SEI — Solaris Energy Infrastructure, Inc.
NYSE
Q1 2026 Earnings Call Summary
April 28, 2026
SEI Q1 2026 Earnings Call Summary
1. Key Financial Results and Metrics
- Revenue: $196 million, a 22% sequential increase and a 79% year-over-year increase.
- Adjusted EBITDA: $84 million, reflecting strong operational momentum.
- Power Solutions: Over 900 megawatts operated, with adjusted EBITDA rising more than 30% sequentially to $72 million.
- Logistics Solutions: Adjusted EBITDA of approximately $23 million, a 2% increase from Q4 2025.
- Guidance:
- Q2 2026 adjusted EBITDA guidance increased by 10% to a range of $83 million to $93 million.

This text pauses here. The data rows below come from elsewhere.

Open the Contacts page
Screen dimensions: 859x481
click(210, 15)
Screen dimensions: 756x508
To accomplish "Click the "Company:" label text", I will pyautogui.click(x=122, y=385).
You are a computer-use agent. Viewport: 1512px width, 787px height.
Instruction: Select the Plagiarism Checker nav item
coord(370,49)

- Initial Q3 guidance set at $80 million to $95 million, reflecting ongoing growth and project transitions.
2. Strategic Updates and Business Highlights
- Contract Wins: Secured two significant long-term contracts totaling over 1 gigawatt with investment-grade technology companies, increasing total contracted capacity to over 2 gigawatts.
- Capacity Expansion: Closed two strategic transactions adding approximately 900 megawatts of new natural gas turbine capacity, expanding generation capacity by over 40% to 3.1 gigawatts.

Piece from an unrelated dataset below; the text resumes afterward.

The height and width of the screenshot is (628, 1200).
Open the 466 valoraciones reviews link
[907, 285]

- Turnkey Solutions: Emphasized a "molecule to electron" approach, integrating power generation, distribution, and management capabilities to meet customer needs.
- Market Positioning: Strong demand for behind-the-meter power solutions is driving growth, with ongoing discussions for new projects with existing and potential customers.

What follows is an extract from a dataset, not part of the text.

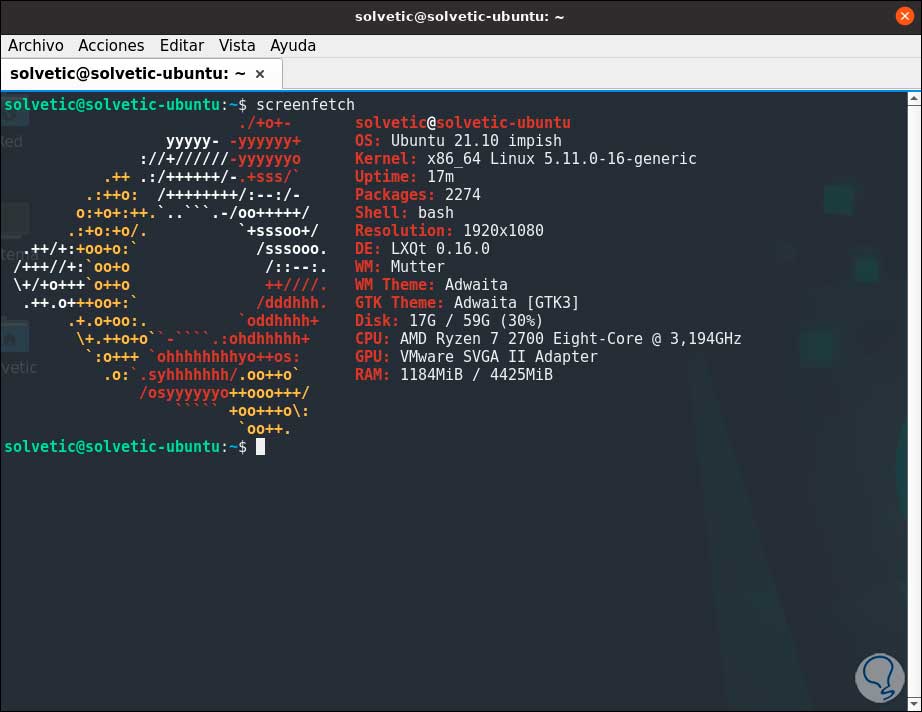This screenshot has height=712, width=922.
Task: Click the green desktop icon at mid-left edge
Action: click(8, 215)
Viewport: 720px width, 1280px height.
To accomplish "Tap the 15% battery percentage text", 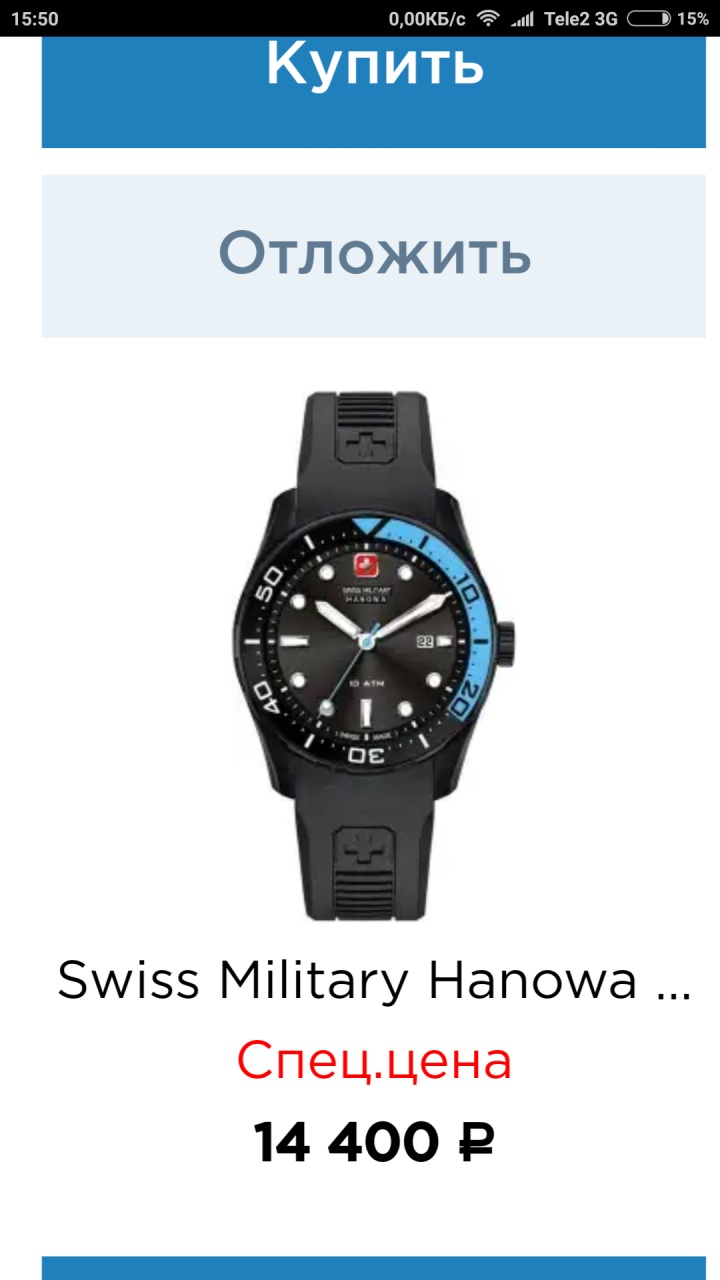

3. Forward Guidance and Outlook
- Long-Term Visibility: Over 2 gigawatts of contracted capacity provides a clear earnings and cash flow outlook for the next 10 to 15 years.
- Growth Potential: Pro forma adjusted EBITDA could exceed $1 billion annually as capacity ramps up and additional projects are finalized.
- Capital Deployment: More than $1 billion of additional capital identified for deployment in 2026 and 2027, with a focus on accretive growth.
4. Bad News, Challenges, or Points of Concern
- Contract Negotiation Complexity: Initial complex commercial contracts can take time to close, although the company is seeing improvements in negotiation efficiency.
- Market Dynamics: Grid interconnection delays and regulatory challenges may impact project timelines and execution.
- Supply Chain Risks: While diversifying suppliers mitigates some risks, the company remains exposed to potential supply chain disruptions, particularly concerning long-lead items like turbines.
5. Notable Q&A Insights
- Customer Engagement: There is an increasing urgency among customers for behind-the-meter solutions, leading to more rapid contract negotiations.
- Balance of Plant Business: The company is expanding its balance of plant offerings, which are increasingly included in contracts, potentially enhancing returns.
- Market Opportunities: The company is positioned to capitalize on opportunities from competitors facing challenges in execution and technical expertise.
- Future Contracts: The pipeline remains robust, with ongoing discussions for additional capacity and projects with both existing and new customers.
- Integrated Solutions: The company is focused on providing comprehensive solutions, which enhances customer relationships and contract durability.
Overall, Solaris is demonstrating strong operational execution and strategic growth, with a positive outlook for the coming quarters, despite some challenges in contract negotiations and market dynamics.